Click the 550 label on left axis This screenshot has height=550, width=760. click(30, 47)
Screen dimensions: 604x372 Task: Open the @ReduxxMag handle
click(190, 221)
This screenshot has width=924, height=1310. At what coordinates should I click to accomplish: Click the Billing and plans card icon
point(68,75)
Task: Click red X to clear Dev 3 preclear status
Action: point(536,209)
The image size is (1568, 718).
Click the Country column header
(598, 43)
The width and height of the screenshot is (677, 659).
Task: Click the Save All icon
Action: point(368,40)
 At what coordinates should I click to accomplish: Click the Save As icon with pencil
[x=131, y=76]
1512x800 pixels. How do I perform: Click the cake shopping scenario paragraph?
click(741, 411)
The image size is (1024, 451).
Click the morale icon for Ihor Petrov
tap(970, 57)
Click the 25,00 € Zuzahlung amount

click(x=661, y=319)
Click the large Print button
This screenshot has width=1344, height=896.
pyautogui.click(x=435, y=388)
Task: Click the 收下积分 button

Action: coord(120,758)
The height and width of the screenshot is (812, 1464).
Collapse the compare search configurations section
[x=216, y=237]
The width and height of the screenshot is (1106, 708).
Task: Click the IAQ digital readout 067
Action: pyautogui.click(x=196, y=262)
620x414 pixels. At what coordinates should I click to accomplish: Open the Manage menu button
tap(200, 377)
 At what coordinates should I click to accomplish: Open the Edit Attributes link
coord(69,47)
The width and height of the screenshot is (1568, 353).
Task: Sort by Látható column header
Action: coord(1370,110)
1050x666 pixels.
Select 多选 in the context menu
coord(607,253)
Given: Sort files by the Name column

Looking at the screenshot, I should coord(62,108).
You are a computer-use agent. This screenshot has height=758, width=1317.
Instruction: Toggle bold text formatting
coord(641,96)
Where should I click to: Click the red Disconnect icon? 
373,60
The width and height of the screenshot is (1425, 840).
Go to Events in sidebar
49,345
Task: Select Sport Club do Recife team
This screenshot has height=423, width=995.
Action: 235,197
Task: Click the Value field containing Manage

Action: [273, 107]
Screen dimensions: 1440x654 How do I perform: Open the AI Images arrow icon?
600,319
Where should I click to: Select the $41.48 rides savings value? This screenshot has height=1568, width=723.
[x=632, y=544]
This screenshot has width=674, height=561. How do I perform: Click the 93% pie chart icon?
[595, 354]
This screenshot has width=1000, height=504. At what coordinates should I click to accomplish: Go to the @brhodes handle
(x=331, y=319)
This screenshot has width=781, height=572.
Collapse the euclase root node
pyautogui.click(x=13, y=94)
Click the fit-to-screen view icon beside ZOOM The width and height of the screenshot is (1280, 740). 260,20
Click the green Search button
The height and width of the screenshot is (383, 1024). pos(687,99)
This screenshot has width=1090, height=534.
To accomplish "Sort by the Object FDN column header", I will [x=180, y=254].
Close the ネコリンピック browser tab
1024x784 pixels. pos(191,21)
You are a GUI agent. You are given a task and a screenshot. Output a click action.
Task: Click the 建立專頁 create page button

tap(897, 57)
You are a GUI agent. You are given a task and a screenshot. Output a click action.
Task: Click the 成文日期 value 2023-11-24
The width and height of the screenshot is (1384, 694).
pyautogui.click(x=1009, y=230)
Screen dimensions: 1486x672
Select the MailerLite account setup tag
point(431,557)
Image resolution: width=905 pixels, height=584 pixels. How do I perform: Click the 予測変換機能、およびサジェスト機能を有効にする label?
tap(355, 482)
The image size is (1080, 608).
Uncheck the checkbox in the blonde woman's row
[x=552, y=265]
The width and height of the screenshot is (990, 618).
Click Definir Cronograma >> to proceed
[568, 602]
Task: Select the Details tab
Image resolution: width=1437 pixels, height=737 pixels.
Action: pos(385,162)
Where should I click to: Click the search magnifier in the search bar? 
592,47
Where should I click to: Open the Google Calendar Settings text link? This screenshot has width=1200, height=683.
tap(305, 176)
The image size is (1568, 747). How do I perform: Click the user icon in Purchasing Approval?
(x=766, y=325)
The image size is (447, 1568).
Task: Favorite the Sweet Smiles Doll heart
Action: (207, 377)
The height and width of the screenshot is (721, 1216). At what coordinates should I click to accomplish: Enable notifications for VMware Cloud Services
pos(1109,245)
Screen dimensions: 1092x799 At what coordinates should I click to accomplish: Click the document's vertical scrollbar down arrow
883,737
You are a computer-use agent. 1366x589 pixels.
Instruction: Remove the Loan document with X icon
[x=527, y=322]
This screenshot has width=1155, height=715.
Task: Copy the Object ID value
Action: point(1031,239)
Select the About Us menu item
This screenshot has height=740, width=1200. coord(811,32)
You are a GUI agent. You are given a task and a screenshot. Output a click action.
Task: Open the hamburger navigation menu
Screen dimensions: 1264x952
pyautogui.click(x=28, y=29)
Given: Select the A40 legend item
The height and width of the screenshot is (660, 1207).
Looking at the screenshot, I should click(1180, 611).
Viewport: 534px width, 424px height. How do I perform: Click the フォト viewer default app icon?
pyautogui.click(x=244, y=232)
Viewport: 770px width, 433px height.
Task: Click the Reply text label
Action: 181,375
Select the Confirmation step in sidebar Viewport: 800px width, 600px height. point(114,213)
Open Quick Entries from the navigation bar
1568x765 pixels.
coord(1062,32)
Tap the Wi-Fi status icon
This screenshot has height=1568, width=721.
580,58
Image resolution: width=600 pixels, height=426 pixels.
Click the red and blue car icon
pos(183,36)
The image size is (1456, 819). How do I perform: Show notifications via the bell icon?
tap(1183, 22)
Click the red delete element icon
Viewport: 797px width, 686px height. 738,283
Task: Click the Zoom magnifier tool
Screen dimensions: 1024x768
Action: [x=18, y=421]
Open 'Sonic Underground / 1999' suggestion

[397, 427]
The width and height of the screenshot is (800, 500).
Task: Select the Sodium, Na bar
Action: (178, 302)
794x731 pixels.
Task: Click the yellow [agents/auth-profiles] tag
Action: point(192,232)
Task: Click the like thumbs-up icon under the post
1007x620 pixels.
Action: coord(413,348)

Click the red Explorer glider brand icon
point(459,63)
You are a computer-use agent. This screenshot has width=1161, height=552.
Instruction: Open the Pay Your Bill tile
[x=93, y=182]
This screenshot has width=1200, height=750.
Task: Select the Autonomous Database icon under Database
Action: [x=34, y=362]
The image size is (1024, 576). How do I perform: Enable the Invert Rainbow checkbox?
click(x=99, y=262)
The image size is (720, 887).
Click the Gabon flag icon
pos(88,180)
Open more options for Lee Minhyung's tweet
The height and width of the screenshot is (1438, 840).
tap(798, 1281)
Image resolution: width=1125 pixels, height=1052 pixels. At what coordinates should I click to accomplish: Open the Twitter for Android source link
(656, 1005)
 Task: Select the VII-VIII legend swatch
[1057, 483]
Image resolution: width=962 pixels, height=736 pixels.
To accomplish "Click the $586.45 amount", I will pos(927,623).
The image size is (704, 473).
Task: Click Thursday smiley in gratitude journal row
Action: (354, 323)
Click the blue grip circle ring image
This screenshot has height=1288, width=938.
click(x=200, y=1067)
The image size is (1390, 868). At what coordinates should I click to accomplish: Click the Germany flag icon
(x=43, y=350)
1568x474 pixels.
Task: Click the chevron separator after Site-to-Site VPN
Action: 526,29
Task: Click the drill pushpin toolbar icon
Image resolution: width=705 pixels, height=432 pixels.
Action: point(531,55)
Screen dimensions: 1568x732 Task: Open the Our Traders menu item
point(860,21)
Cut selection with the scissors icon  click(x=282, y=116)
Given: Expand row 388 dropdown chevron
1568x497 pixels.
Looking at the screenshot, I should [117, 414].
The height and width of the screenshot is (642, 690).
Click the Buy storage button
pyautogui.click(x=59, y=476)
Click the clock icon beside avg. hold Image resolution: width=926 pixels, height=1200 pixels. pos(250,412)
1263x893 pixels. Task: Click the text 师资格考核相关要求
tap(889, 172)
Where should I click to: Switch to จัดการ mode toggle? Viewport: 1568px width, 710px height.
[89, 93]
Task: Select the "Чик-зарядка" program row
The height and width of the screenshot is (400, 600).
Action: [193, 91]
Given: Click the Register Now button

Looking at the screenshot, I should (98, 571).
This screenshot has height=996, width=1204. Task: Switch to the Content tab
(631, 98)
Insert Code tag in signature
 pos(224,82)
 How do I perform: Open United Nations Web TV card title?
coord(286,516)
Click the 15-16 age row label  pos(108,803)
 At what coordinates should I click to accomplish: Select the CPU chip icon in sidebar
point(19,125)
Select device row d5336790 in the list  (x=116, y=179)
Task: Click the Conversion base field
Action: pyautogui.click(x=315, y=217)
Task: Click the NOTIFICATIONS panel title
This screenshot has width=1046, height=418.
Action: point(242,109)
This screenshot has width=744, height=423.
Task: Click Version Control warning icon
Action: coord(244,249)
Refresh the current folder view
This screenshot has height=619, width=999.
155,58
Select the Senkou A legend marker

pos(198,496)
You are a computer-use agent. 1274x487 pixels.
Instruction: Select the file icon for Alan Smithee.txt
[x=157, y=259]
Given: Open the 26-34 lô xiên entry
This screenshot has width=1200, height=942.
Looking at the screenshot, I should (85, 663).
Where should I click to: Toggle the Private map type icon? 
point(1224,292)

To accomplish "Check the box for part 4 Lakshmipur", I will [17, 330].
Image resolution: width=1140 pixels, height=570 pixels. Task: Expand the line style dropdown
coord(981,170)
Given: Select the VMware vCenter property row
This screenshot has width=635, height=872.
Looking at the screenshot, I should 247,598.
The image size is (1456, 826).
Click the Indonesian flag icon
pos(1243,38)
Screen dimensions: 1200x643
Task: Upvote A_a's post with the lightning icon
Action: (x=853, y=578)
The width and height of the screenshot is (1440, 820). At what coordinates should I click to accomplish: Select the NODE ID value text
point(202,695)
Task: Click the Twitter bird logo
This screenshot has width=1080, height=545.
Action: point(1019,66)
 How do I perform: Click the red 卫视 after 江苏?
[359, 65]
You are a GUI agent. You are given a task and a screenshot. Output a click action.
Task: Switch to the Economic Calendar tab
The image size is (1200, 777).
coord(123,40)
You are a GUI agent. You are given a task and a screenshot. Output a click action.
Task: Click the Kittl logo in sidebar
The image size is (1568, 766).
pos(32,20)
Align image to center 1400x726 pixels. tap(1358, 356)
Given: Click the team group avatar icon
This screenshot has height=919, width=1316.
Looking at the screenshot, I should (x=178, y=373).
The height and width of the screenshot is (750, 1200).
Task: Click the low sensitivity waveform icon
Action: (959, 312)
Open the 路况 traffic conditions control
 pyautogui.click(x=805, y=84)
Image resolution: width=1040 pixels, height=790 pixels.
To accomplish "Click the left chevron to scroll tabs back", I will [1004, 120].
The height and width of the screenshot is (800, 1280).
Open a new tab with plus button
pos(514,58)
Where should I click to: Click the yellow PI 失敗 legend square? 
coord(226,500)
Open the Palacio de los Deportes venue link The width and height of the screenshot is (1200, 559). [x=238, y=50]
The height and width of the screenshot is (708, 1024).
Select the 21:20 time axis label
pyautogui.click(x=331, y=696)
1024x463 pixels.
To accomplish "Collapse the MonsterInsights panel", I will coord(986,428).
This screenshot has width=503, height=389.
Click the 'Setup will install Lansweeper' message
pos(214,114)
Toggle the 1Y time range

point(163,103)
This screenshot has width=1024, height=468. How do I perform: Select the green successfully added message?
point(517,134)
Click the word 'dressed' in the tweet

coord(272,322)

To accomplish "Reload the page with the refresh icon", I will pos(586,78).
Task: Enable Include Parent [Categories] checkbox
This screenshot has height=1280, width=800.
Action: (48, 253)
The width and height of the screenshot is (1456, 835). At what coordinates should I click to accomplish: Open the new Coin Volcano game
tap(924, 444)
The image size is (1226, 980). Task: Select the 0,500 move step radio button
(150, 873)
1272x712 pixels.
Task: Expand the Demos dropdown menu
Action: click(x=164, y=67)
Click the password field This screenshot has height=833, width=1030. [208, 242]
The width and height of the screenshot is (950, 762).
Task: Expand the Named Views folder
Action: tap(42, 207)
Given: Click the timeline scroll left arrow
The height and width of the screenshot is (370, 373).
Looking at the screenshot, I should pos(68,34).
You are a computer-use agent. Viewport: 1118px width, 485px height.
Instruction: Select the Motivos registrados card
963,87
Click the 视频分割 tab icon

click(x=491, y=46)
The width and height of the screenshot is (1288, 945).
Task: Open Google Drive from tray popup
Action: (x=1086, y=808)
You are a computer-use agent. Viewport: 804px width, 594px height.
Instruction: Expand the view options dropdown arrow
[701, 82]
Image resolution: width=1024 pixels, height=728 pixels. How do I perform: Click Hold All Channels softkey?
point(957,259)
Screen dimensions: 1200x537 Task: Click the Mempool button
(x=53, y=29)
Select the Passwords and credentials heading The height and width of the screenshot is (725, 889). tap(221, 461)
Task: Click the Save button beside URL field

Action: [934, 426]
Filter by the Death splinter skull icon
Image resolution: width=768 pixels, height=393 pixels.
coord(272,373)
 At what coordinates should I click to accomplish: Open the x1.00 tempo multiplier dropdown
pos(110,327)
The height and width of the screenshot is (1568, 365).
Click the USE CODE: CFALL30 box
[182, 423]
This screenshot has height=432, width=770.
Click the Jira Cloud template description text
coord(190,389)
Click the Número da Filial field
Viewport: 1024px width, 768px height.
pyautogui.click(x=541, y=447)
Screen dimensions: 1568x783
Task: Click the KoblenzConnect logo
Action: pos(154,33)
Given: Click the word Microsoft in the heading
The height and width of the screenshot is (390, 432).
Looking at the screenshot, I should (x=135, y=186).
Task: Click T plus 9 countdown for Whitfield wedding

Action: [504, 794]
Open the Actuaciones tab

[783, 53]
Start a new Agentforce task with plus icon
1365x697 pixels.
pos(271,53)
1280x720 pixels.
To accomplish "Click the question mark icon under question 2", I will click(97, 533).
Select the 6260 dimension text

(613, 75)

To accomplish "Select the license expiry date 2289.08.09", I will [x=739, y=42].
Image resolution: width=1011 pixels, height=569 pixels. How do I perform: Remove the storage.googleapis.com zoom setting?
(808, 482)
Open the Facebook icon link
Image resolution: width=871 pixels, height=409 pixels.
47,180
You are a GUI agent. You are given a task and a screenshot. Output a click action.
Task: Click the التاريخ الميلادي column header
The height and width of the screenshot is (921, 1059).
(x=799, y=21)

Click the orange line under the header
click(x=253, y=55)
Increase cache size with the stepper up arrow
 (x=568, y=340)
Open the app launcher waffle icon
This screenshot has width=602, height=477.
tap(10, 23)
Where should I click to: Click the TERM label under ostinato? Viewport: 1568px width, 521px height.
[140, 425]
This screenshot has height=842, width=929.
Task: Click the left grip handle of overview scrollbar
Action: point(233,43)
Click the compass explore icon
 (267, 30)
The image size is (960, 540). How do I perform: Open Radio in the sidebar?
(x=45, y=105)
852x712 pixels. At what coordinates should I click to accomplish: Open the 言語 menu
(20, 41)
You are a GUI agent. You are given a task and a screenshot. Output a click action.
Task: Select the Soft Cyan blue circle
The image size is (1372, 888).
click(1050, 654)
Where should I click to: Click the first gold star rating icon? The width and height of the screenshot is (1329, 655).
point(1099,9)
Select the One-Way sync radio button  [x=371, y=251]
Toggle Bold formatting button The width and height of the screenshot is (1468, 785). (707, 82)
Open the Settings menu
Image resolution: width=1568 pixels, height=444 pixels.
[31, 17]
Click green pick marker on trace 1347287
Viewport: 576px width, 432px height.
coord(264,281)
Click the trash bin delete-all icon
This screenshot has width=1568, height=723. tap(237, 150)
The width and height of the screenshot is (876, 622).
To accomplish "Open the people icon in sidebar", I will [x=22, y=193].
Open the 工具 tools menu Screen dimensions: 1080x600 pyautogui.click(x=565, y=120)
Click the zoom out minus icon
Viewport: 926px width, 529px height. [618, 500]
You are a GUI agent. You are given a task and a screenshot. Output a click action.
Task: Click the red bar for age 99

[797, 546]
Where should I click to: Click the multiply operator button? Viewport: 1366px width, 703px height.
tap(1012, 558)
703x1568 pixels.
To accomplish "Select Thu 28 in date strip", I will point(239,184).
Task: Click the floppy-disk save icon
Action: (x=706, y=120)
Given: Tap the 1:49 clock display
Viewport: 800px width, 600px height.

########################################

Quote exactly the line containing "Toggle Bold formatting" and every later line through the end of the listing, and no other lines.

Written solution ▸
Toggle Bold formatting button The width and height of the screenshot is (1468, 785). (707, 82)
Open the Settings menu
Image resolution: width=1568 pixels, height=444 pixels.
[31, 17]
Click green pick marker on trace 1347287
Viewport: 576px width, 432px height.
coord(264,281)
Click the trash bin delete-all icon
This screenshot has width=1568, height=723. tap(237, 150)
The width and height of the screenshot is (876, 622).
To accomplish "Open the people icon in sidebar", I will [x=22, y=193].
Open the 工具 tools menu Screen dimensions: 1080x600 pyautogui.click(x=565, y=120)
Click the zoom out minus icon
Viewport: 926px width, 529px height. [618, 500]
You are a GUI agent. You are given a task and a screenshot. Output a click action.
Task: Click the red bar for age 99

[797, 546]
Where should I click to: Click the multiply operator button? Viewport: 1366px width, 703px height.
tap(1012, 558)
703x1568 pixels.
To accomplish "Select Thu 28 in date strip", I will point(239,184).
Task: Click the floppy-disk save icon
Action: (x=706, y=120)
Given: Tap the 1:49 clock display
Viewport: 800px width, 600px height.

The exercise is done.